▶ **TASK GOAL**:
Reproduce the lines starting at the one that contains "Identify the location of code-line: 30" and ending at the last line, word for word, leaving out the pictures.
============
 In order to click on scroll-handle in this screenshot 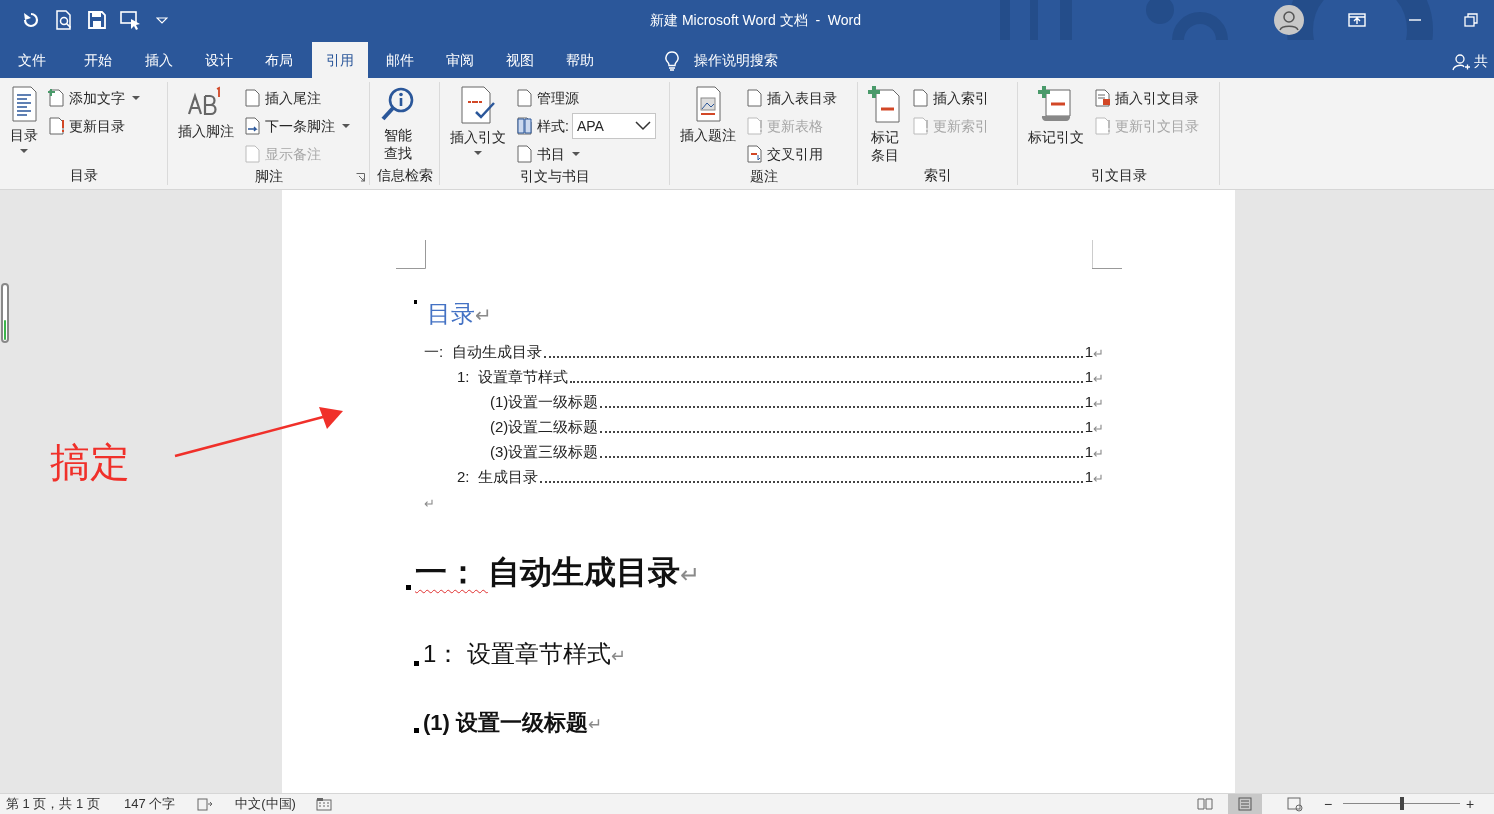, I will do `click(5, 313)`.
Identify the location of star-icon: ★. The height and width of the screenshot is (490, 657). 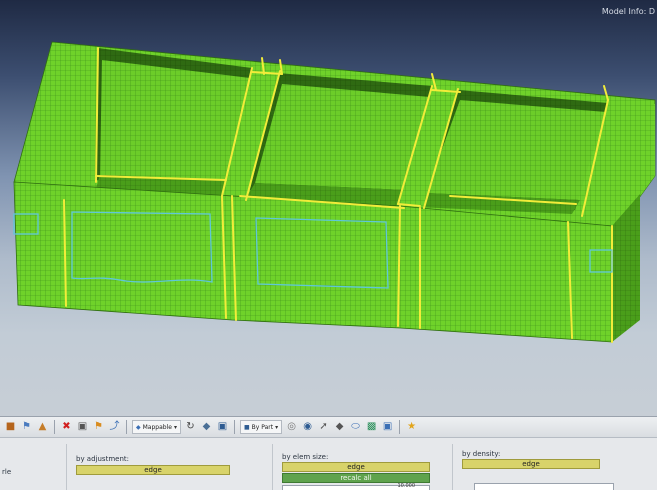
(412, 428).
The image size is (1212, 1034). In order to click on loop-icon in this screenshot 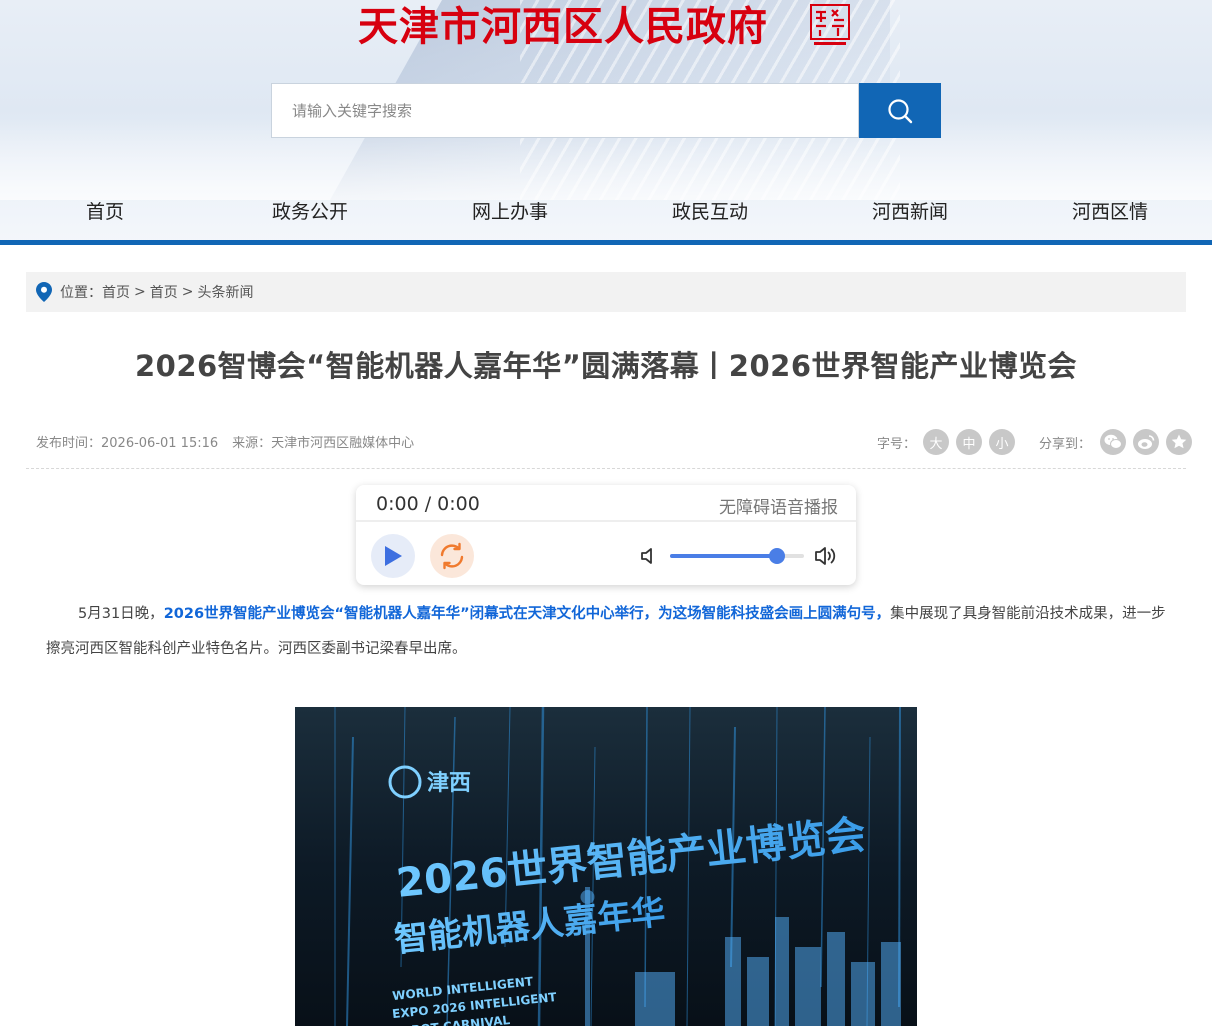, I will do `click(452, 556)`.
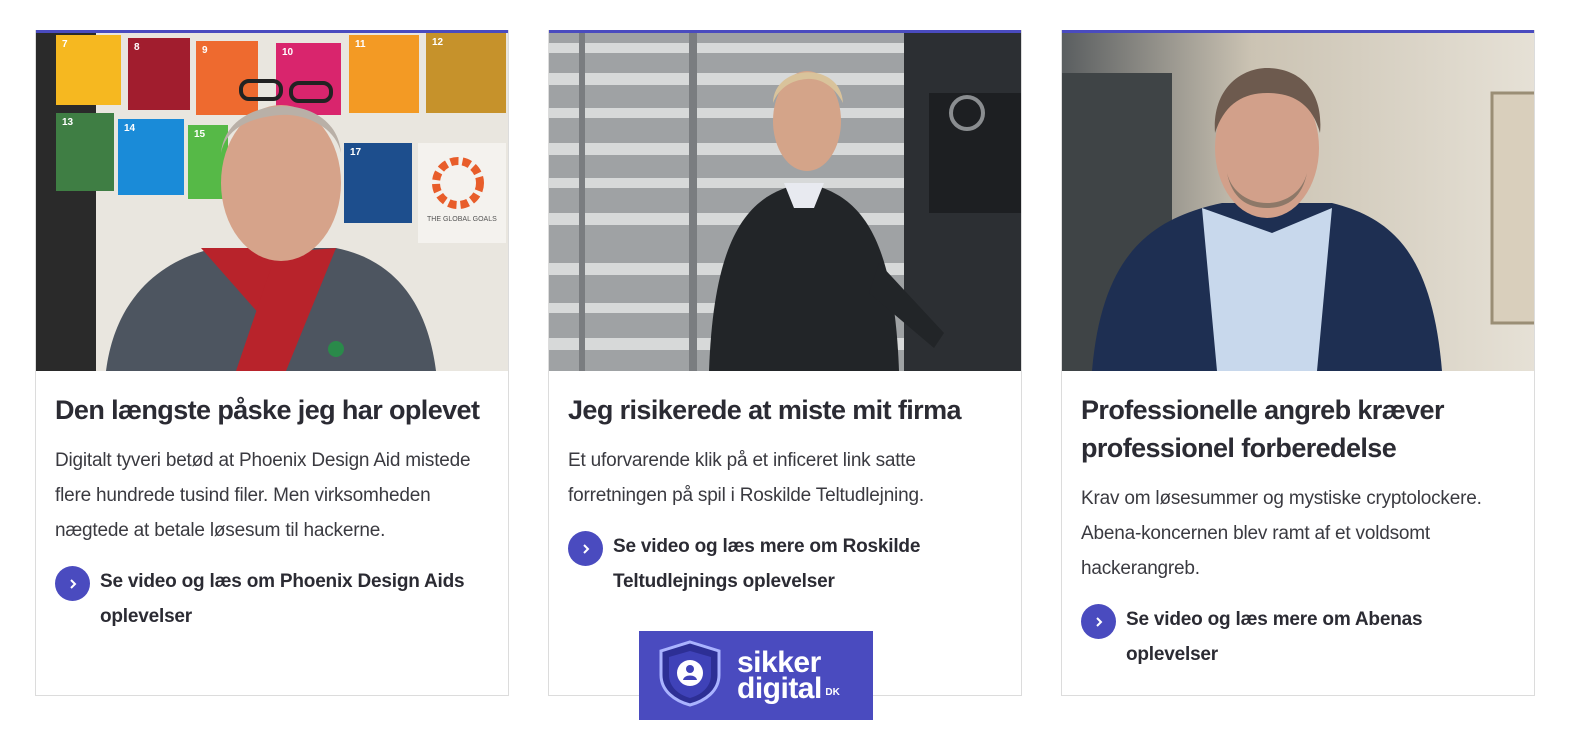 Image resolution: width=1570 pixels, height=746 pixels. Describe the element at coordinates (205, 50) in the screenshot. I see `sdg-tile-number: 9` at that location.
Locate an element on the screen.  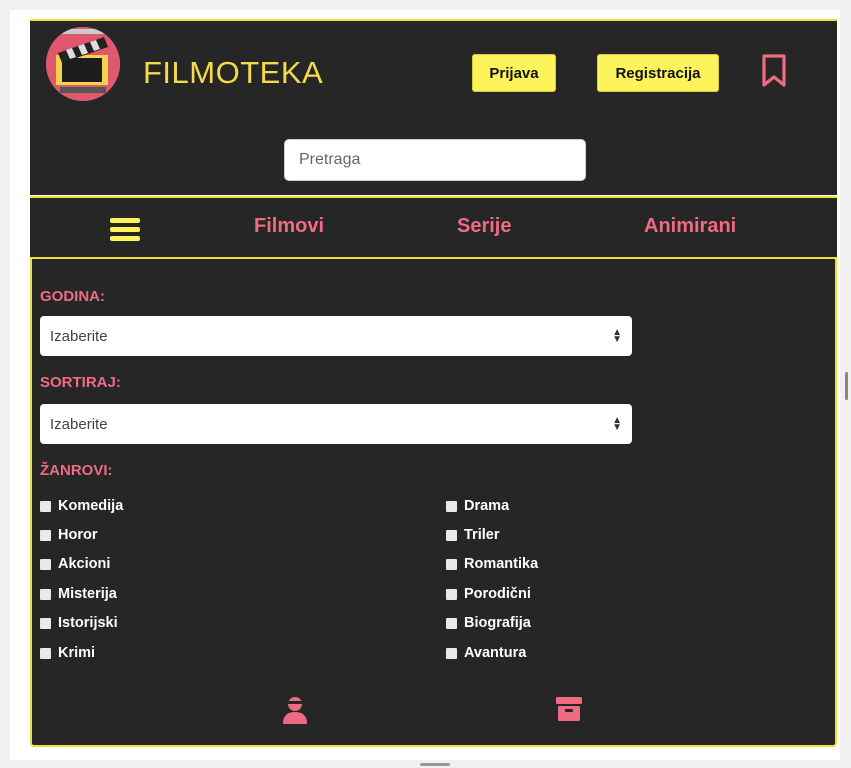
login-button: Prijava is located at coordinates (514, 73).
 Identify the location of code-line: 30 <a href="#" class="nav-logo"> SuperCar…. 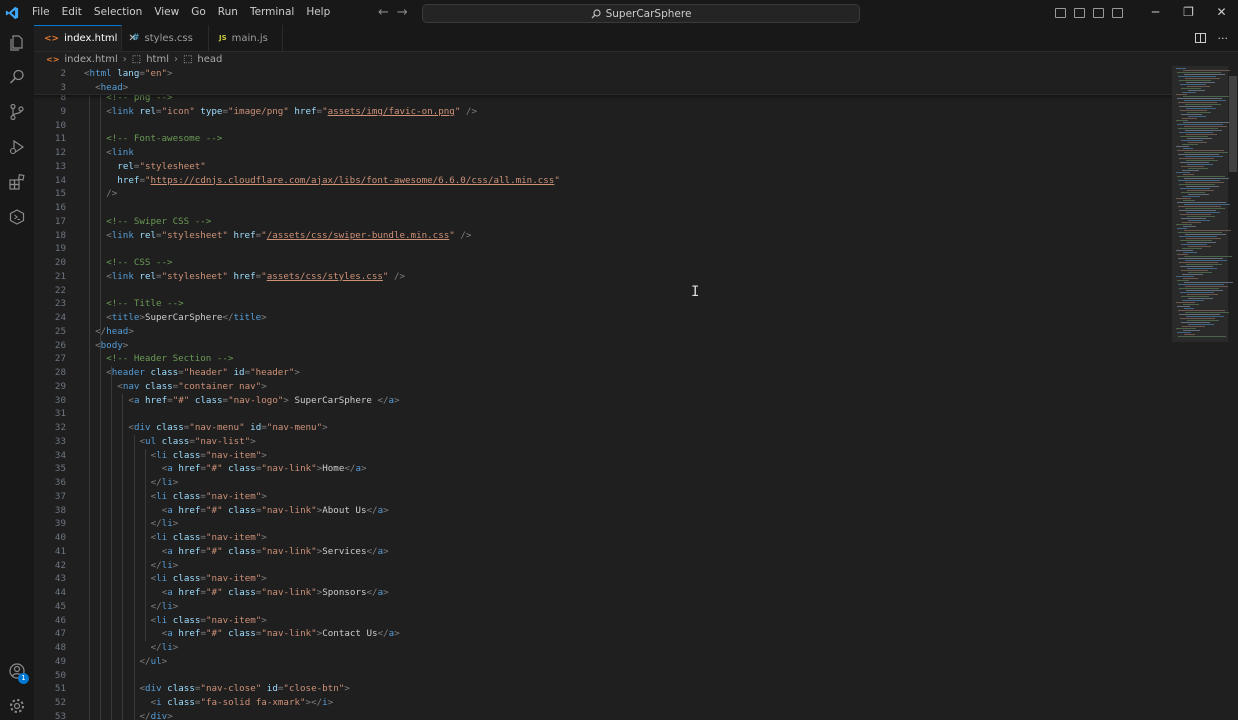
(603, 401).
============
▶ **SOLUTION TO THE EXERCISE**:
 Identify the location of code-line: 30 <a href="#" class="nav-logo"> SuperCar…. 
(603, 401).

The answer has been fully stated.